Имя истинного спасителя сокровищ быстро исчезло из реляций - фамилия у лейтенанта была для эпохи борьбы с космополитизмом не подходящая - Рабинович (Волынский - литературный псевдоним). Вот и вся история. Тонкость и профессионализм звучащих в книге суждений о спасенных картинах выдает нам еще и глубокого ценителя искусства. Недаром после войны Леонид Волынский написал несколько популярных книг о художниках - передвижниках, французских импрессионистах, Ван Гоге, каждую из которых в те годы приходилось пробивать в печать с боем: война не кончается никогда. Не прошло и шестидесяти лет, и проза Леонида Волынского, чуткая, мудрая, полная теплого внимания к миру, людям, культуре, потрясающе благородная проза, снова с нами.
Я это видел. Новые письма о войне. М.: Время, 2005.
В этой книге собраны письма о войне, полученные редакцией газеты "Известия", однако никогда не публиковавшиеся в столь полном виде. Они разнесены по главам, выстроенным в хронологическом порядке.

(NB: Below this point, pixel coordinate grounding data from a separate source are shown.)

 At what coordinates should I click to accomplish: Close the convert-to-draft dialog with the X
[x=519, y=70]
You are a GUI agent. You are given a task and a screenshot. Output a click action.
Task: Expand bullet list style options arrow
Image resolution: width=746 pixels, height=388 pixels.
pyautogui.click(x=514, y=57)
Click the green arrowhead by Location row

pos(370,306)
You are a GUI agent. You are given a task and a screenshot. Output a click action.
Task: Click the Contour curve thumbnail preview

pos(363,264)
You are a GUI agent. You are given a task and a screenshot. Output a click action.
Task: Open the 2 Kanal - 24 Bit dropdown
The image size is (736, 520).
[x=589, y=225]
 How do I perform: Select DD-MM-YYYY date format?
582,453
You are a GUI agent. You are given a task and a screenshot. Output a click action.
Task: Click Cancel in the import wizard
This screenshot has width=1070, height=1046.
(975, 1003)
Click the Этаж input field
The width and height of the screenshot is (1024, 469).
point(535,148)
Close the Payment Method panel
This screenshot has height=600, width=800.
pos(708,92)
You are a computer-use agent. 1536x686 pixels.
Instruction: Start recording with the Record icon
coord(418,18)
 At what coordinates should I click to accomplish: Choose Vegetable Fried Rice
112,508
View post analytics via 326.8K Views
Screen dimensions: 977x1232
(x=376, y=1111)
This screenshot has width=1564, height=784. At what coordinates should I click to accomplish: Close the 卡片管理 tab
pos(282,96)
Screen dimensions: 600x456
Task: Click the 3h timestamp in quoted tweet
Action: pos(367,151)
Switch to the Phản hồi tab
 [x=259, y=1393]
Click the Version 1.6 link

Эти письма писались уже в годы перестройки - людьми, не зашуганными страхом сказать не то и не так, при этом не героями, а бывшими рядовыми, офицерами, партизанами, врачами, медсанинструкторами (ангельские лица на приведенных фотографиях - девочкам по 18-20 лет), словом, "пролетариатом войны".
Множество свидетельств - и о первых днях войны, когда наши пограничники и авиация были застигнуты врасплох и не предупреждены о наступлении немцев даже после пересечения границы, о кратких военно-полевых романах, о внезапных проявлениях человечности и со стороны наших и со стороны немцев, лаконичные фронтовые письма, которые, честно говоря, читать невозможно: "Папа, это ничего, я покинул поле боя ненадолго, еще не раз буду в бою и отомщу подлой гадине. Здоровье, можно сказать, на все сто, но хожу на костылях". Автор письма 17-летний Леня вскоре погиб.
Рецепты блокадной кухни: "Похлебка из кожаных ремней. Лучше брать неокрашенные ремни. Нарежьте мелкими кусочками, промойте и залейте с вечера водой. После кипячения заправьте крапивой, лебедой, мокрицей или другими травами. Хорошо прибавить немного уксуса". "Заливное. Плитку (100 грамм) столярного клея замочить". Письма тех, кого война застала детьми, на чьих глазах расстреливали матерей и родных. Наконец, Европа, дни Победы, ликование, подернутое горечью, первые свадьбы, возвращения и невозвращения. "Дальше я описать в словах не могу. Запомнила, что папа взял меня на колени и дает гостинец - кусок сахару и кусок хлеба, то же - братьям. А маме - сатин синий в горошек". Война кончилась, начинался мир.